**What is asked:**
**A)** Update the Beeston forum thread, starting at "## Revol (Jan" and ending at "me more info?", and write that part out again with "Gledhow" changed to "Roundhay".
**B)** In the Beeston forum thread, which part of Beeston does Revol say has decent semi-detached houses?

**Source passage:**
# Beeston, Leeds



## Revol (Jan 4, 2008)

Hi there. I'm a 17 year old living in Gledhow, North-East Leeds and am thinking of moving out soon. But I want a cheap property and Beeston has some decent semi-detached houses, namely in the more quiet Beeston Park part. Now, I'm aware Beeston, much like Gipton, Chapeltown, Halton Moor and Holbeck is one of those areas that has acquired a bad reputation, especially by the July 7th bombers and the murder of Tyrone Clarke. But I've heard things are more calm on the South side of the area. Is this true? I've only been through Beeston when visiting the White Rose centre or going to my brother's house in Middleton, so I don't really have any first hand experience. So could anyone give me more info?

And if you feel that moving to Beeston isn't worth the risk are there any other places with cheap property you could reccomend me to in Leeds?


----------



## Firky (Jan 4, 2008)

PM a poster called _angel_


----------



## citygirl (Jan 4, 2008)

nooo...don't DO it!

nowhere in leeds is worth the risk


----------



## rioted (Jan 7, 2008)

A 17 year old wants cheap property? A 17 year old wants any property? Whats the story?


----------



## May Kasahara (Jan 9, 2008)

**Record list:**
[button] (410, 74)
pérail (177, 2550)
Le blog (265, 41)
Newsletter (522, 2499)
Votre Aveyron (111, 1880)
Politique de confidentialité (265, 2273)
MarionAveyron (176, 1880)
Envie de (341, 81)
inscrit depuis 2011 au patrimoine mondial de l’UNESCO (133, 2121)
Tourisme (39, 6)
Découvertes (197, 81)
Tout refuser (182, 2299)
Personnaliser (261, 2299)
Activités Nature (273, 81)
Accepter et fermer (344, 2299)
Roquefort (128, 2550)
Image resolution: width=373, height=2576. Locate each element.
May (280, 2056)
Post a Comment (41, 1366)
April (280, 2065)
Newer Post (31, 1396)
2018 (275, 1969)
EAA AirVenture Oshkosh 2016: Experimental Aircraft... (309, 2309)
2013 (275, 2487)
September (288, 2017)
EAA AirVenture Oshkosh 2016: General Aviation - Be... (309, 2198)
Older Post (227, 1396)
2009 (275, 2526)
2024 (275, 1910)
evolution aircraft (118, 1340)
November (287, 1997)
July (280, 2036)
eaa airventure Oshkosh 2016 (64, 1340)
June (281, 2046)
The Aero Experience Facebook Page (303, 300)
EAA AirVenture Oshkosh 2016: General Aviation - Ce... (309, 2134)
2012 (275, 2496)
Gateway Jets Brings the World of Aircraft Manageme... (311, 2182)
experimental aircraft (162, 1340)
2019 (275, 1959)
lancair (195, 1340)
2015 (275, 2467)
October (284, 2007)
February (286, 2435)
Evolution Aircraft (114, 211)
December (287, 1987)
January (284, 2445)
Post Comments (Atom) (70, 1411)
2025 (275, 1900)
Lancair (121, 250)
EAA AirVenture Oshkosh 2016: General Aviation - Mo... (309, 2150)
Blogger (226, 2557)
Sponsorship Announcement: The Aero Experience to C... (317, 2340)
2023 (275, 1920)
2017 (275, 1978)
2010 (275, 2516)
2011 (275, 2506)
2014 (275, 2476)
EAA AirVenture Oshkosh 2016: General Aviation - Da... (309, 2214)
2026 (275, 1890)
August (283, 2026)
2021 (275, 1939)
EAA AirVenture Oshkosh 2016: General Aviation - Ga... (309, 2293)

**Task responses:**
**A)**
## Revol (Jan 4, 2008)

Hi there. I'm a 17 year old living in Roundhay, North-East Leeds and am thinking of moving out soon. But I want a cheap property and Beeston has some decent semi-detached houses, namely in the more quiet Beeston Park part. Now, I'm aware Beeston, much like Gipton, Chapeltown, Halton Moor and Holbeck is one of those areas that has acquired a bad reputation, especially by the July 7th bombers and the murder of Tyrone Clarke. But I've heard things are more calm on the South side of the area. Is this true? I've only been through Beeston when visiting the White Rose centre or going to my brother's house in Middleton, so I don't really have any first hand experience. So could anyone give me more info?

**B)** The quieter Beeston Park part.